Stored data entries
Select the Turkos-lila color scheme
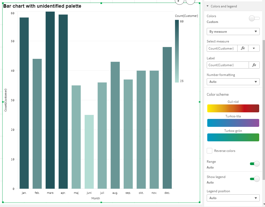Screen dimensions: 265x207 pos(233,123)
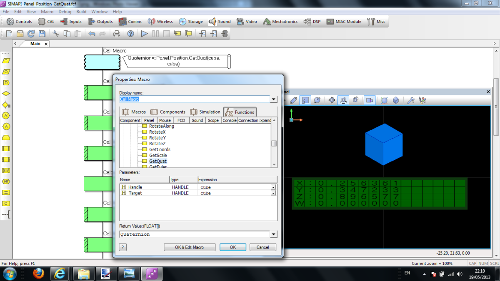Open the Return Value dropdown showing Quaternion
Image resolution: width=500 pixels, height=281 pixels.
pyautogui.click(x=274, y=234)
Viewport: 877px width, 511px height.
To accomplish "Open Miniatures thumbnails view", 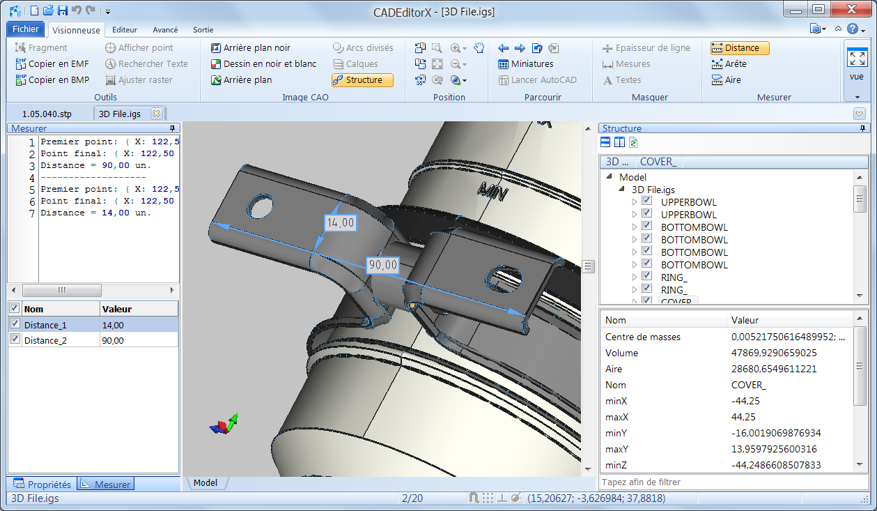I will [526, 64].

• WORK ORDER: Each line from the start of the entries to the line holding "Viewport: 877px width, 511px height." is to be given again exactly, both ends included, and each picture is to be left out.

• RESPONSE TO THE TASK:
Select the Turkos-lila color scheme
Screen dimensions: 265x207 pos(233,123)
Open the Return Value dropdown showing Quaternion
Image resolution: width=500 pixels, height=281 pixels.
pyautogui.click(x=274, y=234)
Viewport: 877px width, 511px height.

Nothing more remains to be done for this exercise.